Instructions for the task: Convert each line of the records below into an item in a JSON list of strings, one string per line, omitting blank lines.

----- Entries

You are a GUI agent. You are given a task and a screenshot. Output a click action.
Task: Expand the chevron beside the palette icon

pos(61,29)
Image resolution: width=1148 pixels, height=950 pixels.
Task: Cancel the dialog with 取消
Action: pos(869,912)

----------

Answer to the exercise:
[
  "You are a GUI agent. You are given a task and a screenshot. Output a click action.",
  "Task: Expand the chevron beside the palette icon",
  "pos(61,29)",
  "Image resolution: width=1148 pixels, height=950 pixels.",
  "Task: Cancel the dialog with 取消",
  "Action: pos(869,912)"
]